1:17-cv-07933
N.D. Ill.Jan 8, 2018Background
- Courthouse News Service (CNS) covers civil litigation and seeks same-day access to newly filed civil complaints in the Cook County Circuit Court for its reporting product.
- Historically, press accessed paper-filed complaints the same day; after e-filing began, the Clerk's Office printed e-filed complaints until January 2015, when it stopped printing them for the press.
- Clerk Dorothy Brown's office withholds public/press access to e-filed complaints until administrative processing and formal acceptance, causing many e-filed complaints to be unavailable until the next business day.
- CNS sued Brown (official capacity) under 42 U.S.C. § 1983 seeking declaratory and injunctive relief and moved for a preliminary injunction to require contemporaneous access upon receipt of e-filings.
- Brown defended the processing-delay policy as consistent with Illinois administrative orders (documents are "filed if not rejected") and as necessary to prevent disclosure of confidential material and avoid confusion from rejected filings.
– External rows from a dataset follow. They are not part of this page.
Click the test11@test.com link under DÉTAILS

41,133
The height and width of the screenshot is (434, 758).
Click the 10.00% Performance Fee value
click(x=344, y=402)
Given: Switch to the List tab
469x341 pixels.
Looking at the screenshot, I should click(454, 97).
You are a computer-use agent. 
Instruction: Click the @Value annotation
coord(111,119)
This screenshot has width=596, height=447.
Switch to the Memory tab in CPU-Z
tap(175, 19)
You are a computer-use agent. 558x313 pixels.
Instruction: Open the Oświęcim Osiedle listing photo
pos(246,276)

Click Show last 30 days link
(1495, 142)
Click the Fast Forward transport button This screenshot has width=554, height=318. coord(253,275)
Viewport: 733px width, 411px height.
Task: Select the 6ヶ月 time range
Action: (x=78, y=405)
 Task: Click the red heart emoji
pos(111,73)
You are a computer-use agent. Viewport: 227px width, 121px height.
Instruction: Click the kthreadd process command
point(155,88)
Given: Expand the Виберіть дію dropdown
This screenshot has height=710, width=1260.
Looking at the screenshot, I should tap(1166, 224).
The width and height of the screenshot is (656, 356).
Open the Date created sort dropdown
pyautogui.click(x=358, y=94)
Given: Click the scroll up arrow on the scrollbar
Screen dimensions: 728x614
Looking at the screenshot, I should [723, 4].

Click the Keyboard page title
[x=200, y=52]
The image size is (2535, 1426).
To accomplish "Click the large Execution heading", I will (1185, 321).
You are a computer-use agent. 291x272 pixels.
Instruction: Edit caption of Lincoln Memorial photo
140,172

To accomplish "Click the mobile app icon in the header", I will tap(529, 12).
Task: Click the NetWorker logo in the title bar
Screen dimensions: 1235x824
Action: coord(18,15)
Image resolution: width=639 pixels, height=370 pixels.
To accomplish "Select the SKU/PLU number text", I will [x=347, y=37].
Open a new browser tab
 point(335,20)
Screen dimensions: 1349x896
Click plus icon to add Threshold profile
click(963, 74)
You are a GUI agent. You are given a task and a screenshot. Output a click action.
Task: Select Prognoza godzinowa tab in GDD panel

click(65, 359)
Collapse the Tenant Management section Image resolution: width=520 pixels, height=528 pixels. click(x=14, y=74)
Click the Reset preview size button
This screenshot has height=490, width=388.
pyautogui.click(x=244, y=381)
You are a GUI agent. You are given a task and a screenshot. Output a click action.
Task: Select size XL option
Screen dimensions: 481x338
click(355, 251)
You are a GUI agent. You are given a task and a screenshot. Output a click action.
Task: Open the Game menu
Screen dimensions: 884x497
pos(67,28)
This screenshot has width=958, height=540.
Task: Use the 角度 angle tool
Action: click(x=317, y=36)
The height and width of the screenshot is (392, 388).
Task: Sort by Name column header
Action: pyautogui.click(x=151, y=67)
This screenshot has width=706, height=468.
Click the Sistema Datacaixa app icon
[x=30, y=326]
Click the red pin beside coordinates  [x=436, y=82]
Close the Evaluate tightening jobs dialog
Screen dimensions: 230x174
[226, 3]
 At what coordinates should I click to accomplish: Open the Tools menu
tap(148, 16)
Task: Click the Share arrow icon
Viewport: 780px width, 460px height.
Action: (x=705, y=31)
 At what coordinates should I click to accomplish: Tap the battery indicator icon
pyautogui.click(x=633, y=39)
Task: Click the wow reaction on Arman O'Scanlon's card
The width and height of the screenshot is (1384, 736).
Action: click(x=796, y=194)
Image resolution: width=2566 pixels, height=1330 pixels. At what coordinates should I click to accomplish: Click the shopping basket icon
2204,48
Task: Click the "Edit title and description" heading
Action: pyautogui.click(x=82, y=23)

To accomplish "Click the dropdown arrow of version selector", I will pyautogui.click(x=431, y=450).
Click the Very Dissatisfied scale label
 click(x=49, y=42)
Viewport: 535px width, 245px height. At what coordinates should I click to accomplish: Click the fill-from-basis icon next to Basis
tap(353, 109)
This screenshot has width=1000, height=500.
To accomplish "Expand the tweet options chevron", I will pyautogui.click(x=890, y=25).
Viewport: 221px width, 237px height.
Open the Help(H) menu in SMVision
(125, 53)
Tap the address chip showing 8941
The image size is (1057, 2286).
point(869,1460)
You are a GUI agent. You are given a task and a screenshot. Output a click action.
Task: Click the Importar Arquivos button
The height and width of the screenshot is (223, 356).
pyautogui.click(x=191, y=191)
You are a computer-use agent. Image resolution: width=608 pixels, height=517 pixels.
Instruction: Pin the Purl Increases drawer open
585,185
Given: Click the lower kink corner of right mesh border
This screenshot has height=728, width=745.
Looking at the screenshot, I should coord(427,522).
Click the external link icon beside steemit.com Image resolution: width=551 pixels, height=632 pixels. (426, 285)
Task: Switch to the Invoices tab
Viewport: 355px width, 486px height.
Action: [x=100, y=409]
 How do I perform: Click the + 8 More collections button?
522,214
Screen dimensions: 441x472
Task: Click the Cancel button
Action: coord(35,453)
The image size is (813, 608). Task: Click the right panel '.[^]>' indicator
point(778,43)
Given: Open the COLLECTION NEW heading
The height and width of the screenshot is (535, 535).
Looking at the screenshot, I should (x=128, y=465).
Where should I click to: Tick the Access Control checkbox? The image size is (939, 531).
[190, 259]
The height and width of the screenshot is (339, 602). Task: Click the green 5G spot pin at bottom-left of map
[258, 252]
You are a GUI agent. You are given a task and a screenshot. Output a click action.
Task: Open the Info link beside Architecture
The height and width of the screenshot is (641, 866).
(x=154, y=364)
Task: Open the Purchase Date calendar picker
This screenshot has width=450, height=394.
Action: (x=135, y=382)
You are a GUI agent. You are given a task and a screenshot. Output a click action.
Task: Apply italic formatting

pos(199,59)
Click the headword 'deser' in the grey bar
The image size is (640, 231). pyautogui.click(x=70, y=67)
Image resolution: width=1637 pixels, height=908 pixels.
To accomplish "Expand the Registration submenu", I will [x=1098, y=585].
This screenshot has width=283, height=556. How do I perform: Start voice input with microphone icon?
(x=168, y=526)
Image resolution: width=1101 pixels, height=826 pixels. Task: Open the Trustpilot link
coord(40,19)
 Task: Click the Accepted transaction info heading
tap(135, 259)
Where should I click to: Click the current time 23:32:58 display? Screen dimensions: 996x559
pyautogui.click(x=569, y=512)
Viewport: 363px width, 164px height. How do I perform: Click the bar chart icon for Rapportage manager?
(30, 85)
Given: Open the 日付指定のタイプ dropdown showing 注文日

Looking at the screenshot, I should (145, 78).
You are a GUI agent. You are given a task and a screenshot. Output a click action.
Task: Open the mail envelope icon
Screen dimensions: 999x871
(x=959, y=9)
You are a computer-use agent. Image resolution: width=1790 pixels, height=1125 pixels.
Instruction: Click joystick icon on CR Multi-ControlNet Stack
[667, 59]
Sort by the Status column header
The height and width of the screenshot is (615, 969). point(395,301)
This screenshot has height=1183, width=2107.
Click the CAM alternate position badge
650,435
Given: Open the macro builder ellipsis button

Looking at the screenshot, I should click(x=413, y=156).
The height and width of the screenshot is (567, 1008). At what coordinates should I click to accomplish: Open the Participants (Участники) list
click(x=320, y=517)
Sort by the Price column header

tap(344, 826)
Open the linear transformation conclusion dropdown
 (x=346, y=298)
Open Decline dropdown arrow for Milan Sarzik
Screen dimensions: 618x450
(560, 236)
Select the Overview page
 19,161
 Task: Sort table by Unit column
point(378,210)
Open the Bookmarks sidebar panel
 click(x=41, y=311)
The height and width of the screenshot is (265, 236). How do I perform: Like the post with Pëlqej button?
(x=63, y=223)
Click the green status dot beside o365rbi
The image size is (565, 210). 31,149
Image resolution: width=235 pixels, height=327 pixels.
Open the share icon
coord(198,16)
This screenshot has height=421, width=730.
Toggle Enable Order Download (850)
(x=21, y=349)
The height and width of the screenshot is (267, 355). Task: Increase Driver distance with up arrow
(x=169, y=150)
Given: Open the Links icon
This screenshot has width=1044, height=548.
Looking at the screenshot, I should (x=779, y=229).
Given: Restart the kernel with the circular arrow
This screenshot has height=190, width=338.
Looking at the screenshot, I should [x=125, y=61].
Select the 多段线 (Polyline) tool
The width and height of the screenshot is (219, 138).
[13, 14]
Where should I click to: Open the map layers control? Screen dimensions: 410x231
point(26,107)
- The district court concluded the First Amendment presumption of access applies to complaints and ruled Brown failed to show her withholding policy was narrowly tailored to preserve a higher value; it granted a preliminary injunction requiring contemporaneous access within 30 days and set a $5,000 bond.
Issues and Key Cases Cited
| Issue | Plaintiff's Argument | Defendant's Argument | Held |
|---|---|---|---|
| Does withholding e-filed complaints until administrative acceptance violate the First Amendment right of timely access? | CNS: Right of access applies to complaints and requires immediate/contemporaneous availability upon receipt; delays frustrate newsworthiness. | Brown: Delays are minor and justified because documents are not "filed" until accepted; processing prevents disclosure of confidential material and confusion from rejected filings. | Court: Policy violates First Amendment absent narrow tailoring; CNS likely to succeed on merits. |
| Is Younger abstention applicable? | CNS: No pending state judicial proceeding that would be interfered with. | Brown: Characterized dispute as challenge to state filing procedures/orders. | Court: Younger abstention inapplicable; no ongoing state proceeding. |
| Is Brown a proper defendant for prospective relief? | CNS: Policy is Clerk's and is the moving force behind the delay; official-capacity suit appropriate. | Brown: Problem lies with state administrative orders, not her actions. | Court: Brown is proper defendant; orders cited do not require withholding access. |
| Do other preliminary-injunction factors (irreparable harm, public interest, balance of equities) weigh in favor of CNS? | CNS: Short delays cause irreparable First Amendment harm; public interest favors transparency; alternatives exist. | Brown: Delays are minor (measured in business hours/days) and administrative burden/need for staff/funding justify policy. | Court: Irreparable harm and public interest support injunction; balance of equities favors CNS; injunction granted. |
Key Cases Cited
- Winter v. Natural Resources Defense Council, 555 U.S. 7 (2008) (preliminary injunction standard).
- Grove Fresh Distribs., Inc. v. Everfresh Juice Co., 24 F.3d 893 (7th Cir. 1994) (press right to timely, contemporaneous access to judicial documents).
- In re Associated Press, 162 F.3d 503 (7th Cir. 1998) (presumption of access and requirement of immediacy).
- Matter of Continental Illinois Sec. Litig., 732 F.2d 1302 (7th Cir. 1984) (right of contemporaneous access).
- Courthouse News Serv. v. Planet, 750 F.3d 776 (9th Cir. 2014) (timely access arises on receipt; processing delay must be narrowly tailored).
- Higher Soc’y of Indiana v. Tippecanoe Cty., 858 F.3d 1113 (7th Cir. 2017) (preliminary injunction standards in First Amendment context).
- Elrod v. Burns, 427 U.S. 347 (1976) (loss of First Amendment freedoms constitutes irreparable injury).
- Christian Legal Soc’y v. Walker, 453 F.3d 853 (7th Cir. 2006) (injunctions protecting First Amendment freedoms are in the public interest).
- Grieveson v. Anderson, 538 F.3d 763 (7th Cir. 2008) (official-capacity § 1983 claims and policy/custom requirement).
- Williams v. State of Wisconsin, 336 F.3d 576 (7th Cir. 2003) (official-capacity suits seeking prospective relief are permitted under § 1983).